Directions for this task » Copy the stretch of records from the line containing "Screen dimensions: 1000x542" through the line containing "point(690,533)", both included, reproducing them exactly.

Records supplied »
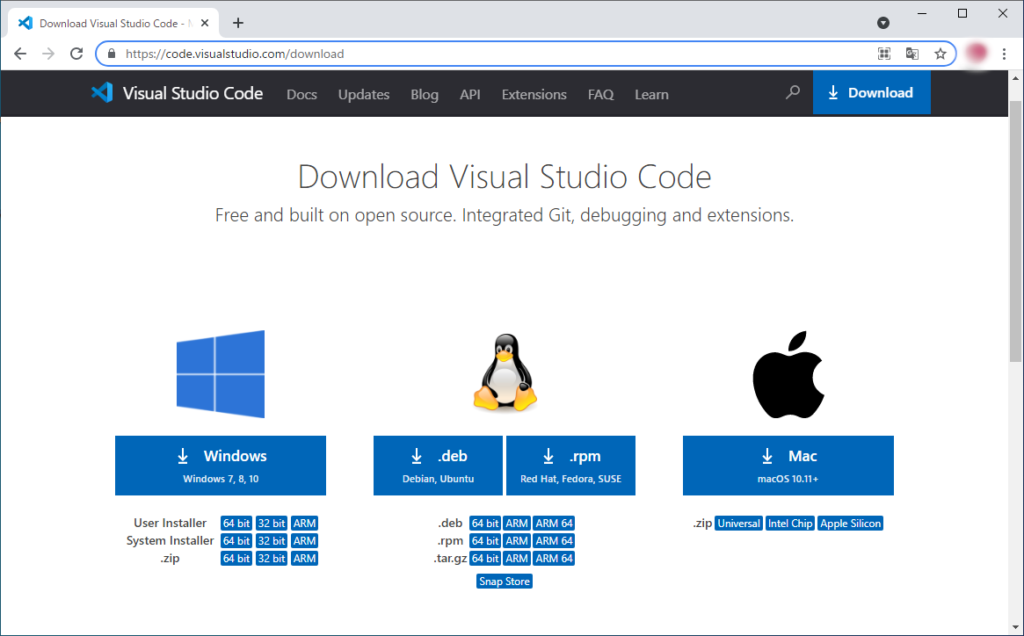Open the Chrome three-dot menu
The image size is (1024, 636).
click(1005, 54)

--

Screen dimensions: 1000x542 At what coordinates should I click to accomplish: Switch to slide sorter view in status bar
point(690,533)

Written solution »
Screen dimensions: 1000x542 At what coordinates should I click to accomplish: Switch to slide sorter view in status bar
point(690,533)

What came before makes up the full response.